Oh wait, wrong subforum.


----------



## Soylent Joe (Oct 10, 2009)

DonInKansas said:


> How much for the turtle?
> 
> Oh wait, wrong subforum.



That little guy is like his signature. It makes me laugh every time I see it's little eyes pointing in two different directions xD


Really nice stuff DD. The 24pin line on that revolution always reminds me of a snake.


----------



## DanishDevil (Oct 10, 2009)

Going to be re-sleeving the entire thing


----------



## Soylent Joe (Oct 10, 2009)

DanishDevil said:


> Going to be re-sleeving the entire thing



Are you going to sleeve each wire of the cords individually? It looks kind of cool that way but it makes the case look a lot more messy IMO. I think that some well done regular colored sleeving would look nice.


----------



## DanishDevil (Oct 10, 2009)

I plan to. And I'm running on a techstation as well. I have a few ideas for keeping the wires together so it's neater. That's a bit down the road, though.


----------



## Chicken Patty (Oct 10, 2009)

subscribed


----------



## DanishDevil (Oct 12, 2009)

OK this was a big weekend for me. No pics at the moment, but I figured I'd share at least the text of what I bought this weekend.

(1) i7 860
(2) i5 750
(2) EVGA P55 FTW SLI

Reselling most of it. Going to give one of the EVGA P55's a try to see how I like it compared to the Gigabyte, but I bought my memory to match the GB, so most of them will probably be a resale. All this hardware's gonna make for some cool pictures, though


----------



## musek (Oct 12, 2009)

Subscribed! Can't wait for the final pictures.


----------



## Chicken Patty (Oct 12, 2009)

Nice purchase.   So what system do you plan on keeping again?


----------



## DanishDevil (Oct 12, 2009)

First post updated with what I plan on keeping.


----------



## SonDa5 (Oct 12, 2009)

DanishDevil said:


> OK this was a big weekend for me.

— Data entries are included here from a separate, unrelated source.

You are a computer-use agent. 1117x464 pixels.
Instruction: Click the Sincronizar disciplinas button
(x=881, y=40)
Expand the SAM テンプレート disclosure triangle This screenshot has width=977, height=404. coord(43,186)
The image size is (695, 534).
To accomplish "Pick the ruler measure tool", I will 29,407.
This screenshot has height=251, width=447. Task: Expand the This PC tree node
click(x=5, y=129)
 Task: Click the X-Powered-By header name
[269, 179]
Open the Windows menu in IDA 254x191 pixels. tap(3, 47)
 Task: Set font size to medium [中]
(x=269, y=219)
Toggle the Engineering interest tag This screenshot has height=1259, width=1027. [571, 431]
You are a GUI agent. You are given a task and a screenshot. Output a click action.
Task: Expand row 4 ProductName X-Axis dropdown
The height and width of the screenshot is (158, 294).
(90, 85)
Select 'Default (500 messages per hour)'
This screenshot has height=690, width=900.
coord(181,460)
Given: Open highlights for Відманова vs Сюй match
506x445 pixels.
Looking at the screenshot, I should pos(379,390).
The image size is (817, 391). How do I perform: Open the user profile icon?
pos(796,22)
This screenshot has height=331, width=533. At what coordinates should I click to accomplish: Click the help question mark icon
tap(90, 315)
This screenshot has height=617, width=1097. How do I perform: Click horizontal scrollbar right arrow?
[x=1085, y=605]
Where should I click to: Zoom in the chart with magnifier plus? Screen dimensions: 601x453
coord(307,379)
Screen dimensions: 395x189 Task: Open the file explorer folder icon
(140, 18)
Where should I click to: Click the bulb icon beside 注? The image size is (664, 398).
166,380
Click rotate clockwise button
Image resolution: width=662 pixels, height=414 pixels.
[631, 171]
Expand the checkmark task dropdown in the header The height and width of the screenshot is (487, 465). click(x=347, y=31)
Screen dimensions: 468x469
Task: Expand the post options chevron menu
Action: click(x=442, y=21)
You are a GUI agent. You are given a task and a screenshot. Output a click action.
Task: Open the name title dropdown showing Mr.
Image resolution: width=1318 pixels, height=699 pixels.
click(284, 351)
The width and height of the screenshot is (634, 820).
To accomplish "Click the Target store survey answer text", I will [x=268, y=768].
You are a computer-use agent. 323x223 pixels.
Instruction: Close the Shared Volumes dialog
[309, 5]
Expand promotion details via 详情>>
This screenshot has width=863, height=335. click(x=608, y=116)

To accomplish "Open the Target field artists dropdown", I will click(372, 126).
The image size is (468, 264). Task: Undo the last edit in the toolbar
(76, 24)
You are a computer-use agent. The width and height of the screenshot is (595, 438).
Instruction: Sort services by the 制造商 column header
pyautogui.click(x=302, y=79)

No pics at the moment, but I figured I'd share at least the text of what I bought this weekend.
> 
> (1) i7 860
> (2) i5 750
> ...




Very nice. 

Looks like you got the Fry's deal.


----------



## Animalpak (Oct 12, 2009)

Man i want your PSU !


----------



## DanishDevil (Oct 12, 2009)

I wish I did. They were out within an hour of opening on Friday. I acquired this by other means. Probably from a guy that got the deal, though.


----------



## DanishDevil (Oct 12, 2009)

Animalpak said:


> Man i want your PSU !



I know. It's my DREAM power supply. I'm so glad I found a decent deal on it


----------



## mastrdrver (Oct 13, 2009)

Animalpak said:


> Man i want your PSU !





DanishDevil said:


> I know. It's my DREAM power supply. I'm so glad I found a decent deal on it



I got the 1050w when Enermax had a $60 rebate on it. Amazing deal for the unit. It was just over $200 AR. I really, really like it.


----------



## JrRacinFan (Oct 13, 2009)

*Subscribed*

Is the turtle still not for sale? Wife wants it. 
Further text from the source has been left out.